## What you have to do
Please state how many lines in the records below contain the word "will"; the answer should be a number and nothing else.

Saved entries
* * * * * * *
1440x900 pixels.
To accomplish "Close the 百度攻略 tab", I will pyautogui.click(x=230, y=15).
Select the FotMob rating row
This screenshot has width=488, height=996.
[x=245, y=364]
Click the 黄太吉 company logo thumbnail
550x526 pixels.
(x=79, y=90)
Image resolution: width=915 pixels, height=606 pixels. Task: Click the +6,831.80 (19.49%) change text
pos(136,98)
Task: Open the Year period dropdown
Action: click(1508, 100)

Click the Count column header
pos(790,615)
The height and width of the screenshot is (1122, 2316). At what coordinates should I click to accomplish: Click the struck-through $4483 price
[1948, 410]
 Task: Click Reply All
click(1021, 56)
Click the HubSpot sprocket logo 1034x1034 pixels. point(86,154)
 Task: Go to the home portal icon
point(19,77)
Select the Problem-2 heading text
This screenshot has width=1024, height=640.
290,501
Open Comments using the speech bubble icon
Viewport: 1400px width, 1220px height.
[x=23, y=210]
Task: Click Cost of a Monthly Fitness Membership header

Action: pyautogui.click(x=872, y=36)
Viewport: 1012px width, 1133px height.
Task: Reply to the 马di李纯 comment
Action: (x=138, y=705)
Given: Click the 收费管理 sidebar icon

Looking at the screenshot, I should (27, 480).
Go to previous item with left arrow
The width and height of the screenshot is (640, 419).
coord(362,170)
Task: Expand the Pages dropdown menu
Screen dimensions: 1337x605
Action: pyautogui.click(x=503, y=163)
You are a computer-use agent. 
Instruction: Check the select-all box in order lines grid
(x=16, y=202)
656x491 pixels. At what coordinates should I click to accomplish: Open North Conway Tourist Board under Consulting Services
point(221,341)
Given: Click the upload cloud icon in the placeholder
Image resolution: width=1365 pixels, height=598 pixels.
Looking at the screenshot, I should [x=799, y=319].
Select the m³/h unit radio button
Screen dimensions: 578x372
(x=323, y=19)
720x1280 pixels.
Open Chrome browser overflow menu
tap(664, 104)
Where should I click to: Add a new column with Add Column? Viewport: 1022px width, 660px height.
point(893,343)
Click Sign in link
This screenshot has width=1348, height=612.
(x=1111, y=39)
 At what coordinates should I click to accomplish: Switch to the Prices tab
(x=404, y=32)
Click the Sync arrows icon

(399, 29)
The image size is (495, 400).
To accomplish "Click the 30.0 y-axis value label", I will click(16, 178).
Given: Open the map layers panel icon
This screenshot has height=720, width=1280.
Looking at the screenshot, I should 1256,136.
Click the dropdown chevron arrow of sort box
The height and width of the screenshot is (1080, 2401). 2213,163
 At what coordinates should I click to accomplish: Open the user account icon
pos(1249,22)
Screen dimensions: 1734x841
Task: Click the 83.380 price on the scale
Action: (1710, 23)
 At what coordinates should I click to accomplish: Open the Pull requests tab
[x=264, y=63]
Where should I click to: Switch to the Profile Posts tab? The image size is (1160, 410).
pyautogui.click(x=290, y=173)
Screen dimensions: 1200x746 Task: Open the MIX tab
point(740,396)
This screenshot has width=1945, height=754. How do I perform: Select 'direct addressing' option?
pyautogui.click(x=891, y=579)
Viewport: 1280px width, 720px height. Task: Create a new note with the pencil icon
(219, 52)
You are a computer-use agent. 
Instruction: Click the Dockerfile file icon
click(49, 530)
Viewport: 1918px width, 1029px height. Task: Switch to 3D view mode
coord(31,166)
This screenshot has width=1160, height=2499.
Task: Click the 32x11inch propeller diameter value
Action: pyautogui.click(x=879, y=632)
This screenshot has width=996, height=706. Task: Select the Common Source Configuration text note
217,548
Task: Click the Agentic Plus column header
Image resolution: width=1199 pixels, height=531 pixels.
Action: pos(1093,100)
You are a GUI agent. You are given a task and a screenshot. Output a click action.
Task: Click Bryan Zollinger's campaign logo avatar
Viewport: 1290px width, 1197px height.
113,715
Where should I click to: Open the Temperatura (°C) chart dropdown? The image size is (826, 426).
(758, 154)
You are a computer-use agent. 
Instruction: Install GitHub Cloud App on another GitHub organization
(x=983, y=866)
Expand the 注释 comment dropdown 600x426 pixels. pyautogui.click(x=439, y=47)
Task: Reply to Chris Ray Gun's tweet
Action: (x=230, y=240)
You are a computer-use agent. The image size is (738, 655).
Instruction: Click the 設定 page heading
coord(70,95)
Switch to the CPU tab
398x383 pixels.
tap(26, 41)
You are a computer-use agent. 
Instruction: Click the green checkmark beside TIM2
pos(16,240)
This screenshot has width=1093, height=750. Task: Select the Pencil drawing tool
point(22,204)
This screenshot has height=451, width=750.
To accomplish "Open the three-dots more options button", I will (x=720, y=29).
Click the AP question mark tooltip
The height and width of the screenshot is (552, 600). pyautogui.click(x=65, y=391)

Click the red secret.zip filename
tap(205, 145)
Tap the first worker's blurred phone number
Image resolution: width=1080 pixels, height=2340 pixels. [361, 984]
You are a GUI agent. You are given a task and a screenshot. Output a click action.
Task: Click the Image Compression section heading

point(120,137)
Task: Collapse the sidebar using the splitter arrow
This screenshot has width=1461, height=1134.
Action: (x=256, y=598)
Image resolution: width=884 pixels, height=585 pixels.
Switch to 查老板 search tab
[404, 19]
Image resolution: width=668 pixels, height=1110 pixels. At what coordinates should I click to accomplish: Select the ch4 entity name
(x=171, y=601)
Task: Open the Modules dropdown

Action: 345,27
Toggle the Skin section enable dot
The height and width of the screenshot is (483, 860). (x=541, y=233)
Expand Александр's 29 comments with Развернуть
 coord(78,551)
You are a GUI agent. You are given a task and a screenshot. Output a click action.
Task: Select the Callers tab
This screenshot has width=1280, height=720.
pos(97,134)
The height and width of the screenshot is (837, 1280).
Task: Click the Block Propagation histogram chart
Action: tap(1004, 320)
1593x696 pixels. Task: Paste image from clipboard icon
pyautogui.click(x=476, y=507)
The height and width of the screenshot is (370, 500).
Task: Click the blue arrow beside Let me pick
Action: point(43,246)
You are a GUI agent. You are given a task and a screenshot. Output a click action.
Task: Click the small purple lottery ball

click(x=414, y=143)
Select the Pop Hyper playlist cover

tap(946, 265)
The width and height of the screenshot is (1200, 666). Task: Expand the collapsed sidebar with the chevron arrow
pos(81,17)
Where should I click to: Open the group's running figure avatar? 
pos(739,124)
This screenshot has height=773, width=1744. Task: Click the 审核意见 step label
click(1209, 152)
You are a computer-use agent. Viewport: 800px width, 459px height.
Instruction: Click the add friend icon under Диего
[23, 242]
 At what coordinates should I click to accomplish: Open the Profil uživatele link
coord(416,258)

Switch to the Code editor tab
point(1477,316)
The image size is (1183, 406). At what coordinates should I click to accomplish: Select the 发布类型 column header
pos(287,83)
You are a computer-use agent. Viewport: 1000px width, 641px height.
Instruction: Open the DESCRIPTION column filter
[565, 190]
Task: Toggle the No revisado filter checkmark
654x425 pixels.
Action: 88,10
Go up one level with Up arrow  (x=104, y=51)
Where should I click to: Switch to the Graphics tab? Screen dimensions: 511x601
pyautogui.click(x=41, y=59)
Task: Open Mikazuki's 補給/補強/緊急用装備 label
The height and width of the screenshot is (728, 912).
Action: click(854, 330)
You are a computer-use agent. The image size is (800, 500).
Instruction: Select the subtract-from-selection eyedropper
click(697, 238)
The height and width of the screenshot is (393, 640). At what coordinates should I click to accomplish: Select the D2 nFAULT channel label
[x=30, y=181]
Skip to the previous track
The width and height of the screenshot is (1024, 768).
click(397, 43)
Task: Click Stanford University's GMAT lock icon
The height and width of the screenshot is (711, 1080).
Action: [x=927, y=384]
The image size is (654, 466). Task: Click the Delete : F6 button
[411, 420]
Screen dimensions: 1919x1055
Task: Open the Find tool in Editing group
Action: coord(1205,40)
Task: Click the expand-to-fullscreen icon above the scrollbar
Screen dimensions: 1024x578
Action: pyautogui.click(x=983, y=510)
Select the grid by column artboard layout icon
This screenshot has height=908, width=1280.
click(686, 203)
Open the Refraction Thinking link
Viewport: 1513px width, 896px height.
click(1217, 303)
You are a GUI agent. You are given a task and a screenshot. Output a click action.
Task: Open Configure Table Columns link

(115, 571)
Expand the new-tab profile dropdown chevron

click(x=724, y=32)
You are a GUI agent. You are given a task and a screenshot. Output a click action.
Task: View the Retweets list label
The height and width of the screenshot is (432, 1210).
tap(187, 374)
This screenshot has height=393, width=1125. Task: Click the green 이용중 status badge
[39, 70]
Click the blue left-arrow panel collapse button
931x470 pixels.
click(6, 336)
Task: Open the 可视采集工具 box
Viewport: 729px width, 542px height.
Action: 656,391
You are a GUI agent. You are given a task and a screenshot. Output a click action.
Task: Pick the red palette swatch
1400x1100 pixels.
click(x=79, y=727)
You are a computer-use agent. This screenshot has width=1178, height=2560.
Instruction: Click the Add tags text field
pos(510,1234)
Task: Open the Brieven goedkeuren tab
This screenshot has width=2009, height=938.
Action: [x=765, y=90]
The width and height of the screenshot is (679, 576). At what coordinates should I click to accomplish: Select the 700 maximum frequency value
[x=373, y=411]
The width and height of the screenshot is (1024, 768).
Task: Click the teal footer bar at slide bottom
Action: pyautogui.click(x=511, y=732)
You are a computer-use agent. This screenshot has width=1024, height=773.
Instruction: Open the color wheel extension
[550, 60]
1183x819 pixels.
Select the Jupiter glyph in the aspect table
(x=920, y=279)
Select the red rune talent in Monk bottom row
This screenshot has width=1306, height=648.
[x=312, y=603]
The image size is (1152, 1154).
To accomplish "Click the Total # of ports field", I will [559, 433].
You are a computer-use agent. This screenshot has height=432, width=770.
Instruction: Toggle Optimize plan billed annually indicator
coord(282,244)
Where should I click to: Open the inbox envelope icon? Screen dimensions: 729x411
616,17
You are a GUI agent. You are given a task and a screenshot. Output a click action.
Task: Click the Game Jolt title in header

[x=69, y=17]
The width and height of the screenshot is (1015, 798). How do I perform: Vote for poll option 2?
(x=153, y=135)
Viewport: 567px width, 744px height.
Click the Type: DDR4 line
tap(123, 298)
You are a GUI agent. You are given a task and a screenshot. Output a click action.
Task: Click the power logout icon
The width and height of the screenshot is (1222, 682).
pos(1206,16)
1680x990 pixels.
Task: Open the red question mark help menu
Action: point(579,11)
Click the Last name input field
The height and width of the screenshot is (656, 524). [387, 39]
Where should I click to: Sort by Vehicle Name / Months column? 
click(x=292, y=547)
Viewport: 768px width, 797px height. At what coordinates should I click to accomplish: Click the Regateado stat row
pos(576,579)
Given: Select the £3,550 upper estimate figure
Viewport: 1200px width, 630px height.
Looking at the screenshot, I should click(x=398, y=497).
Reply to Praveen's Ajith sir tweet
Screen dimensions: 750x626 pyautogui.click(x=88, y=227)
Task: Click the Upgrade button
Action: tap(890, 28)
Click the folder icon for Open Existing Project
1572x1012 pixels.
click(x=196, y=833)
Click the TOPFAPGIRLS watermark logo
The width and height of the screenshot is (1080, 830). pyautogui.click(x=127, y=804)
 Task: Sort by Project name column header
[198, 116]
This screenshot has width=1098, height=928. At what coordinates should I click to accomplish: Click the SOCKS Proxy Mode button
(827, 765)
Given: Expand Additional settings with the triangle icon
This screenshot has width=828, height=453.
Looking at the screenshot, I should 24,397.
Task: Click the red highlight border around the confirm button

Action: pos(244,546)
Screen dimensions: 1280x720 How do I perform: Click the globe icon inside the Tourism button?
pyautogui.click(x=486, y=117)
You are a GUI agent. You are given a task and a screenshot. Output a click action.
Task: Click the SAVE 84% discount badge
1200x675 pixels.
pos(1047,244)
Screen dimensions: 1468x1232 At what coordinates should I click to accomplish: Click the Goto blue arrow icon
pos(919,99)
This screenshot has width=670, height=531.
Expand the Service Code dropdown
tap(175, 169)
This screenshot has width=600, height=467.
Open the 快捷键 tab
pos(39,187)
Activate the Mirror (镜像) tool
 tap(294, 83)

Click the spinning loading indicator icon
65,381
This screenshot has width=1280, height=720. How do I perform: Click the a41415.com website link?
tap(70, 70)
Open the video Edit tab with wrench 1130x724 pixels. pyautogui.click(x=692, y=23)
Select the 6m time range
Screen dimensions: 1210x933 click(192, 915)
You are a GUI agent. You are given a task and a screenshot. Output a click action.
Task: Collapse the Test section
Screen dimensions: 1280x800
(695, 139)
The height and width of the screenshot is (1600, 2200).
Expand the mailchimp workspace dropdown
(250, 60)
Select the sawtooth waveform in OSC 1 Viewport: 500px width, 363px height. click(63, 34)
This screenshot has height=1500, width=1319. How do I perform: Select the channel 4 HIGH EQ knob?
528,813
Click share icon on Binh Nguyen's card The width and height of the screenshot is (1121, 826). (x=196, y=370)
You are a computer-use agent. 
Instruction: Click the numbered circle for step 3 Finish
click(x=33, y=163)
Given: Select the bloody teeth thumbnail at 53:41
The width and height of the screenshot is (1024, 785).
* * * * * * *
## Answer section
4